I removed Redis from our job system and moved the queue into Postgres. I’ll show the schema, the exact queries, the failure modes, and the operational playbook.
Why Postgres for jobs
One less moving piece reduces incident surface.
Transactions let producers atomically write app state and enqueue work.
Backups and HA piggyback on the database you already run.
FOR UPDATE SKIP LOCKED gives cheap, fair-ish work stealing without central coordinators.
You still get at-least-once delivery; exactly-once is marketing.
The data model
Use a single table with partial indexes; avoid status fan-out tables until you need partitioning.

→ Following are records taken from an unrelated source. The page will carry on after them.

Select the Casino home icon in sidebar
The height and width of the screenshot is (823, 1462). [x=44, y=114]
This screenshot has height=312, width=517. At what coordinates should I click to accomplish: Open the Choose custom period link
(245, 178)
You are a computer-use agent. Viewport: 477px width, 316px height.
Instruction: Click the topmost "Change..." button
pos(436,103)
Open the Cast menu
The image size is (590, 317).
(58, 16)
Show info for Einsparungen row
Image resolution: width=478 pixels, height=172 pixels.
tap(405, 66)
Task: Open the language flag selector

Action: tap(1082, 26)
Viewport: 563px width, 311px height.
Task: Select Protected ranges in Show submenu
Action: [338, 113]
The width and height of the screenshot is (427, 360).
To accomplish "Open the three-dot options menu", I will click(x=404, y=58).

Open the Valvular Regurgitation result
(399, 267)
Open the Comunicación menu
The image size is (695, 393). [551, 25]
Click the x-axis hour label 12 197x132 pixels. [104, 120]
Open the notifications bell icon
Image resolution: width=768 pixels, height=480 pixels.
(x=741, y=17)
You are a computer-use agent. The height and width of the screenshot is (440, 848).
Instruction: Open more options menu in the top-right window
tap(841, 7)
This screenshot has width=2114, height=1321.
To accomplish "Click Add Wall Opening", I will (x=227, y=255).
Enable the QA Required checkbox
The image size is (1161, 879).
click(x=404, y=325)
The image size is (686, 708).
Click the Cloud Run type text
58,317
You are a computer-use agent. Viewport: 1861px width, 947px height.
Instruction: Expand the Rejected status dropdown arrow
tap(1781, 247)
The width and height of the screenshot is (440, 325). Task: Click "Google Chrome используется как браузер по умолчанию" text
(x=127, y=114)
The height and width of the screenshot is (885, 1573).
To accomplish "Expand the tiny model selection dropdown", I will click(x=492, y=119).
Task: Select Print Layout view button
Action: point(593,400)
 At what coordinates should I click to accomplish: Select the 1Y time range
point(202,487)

-- status kept narrow for cheap comparisons CREATE TYPE job_status AS ENUM ('queued','running','succeeded','failed','dead'); CREATE TABLE jobs ( id bigserial PRIMARY KEY, queue text NOT NULL, -- e.g. "emails", "reports" priority int NOT NULL DEFAULT 0, -- larger = earlier run_at timestamptz NOT NULL DEFAULT now(), -- schedule / backoff created_at timestamptz NOT NULL DEFAULT now(), started_at timestamptz, finished_at timestamptz, lease_until timestamptz, -- worker heartbeat / lease attempts int NOT NULL DEFAULT 0, max_attempts int NOT NULL DEFAULT 20, unique_key text, -- idempotency key worker_id text, last_error text, payload jsonb NOT NULL, status job_status NOT NULL DEFAULT 'queued' ); -- Fast pickup of ready jobs CREATE INDEX jobs_ready_idx ON jobs (queue, priority DESC, run_at, id) WHERE status='queued'; -- Prevent duplicate in-flight work for idempotent tasks CREATE UNIQUE INDEX jobs_unique_inflight ON jobs(unique_key) WHERE status IN ('queued','running');
Enqueue with idempotency
Producers should be boring and transactional.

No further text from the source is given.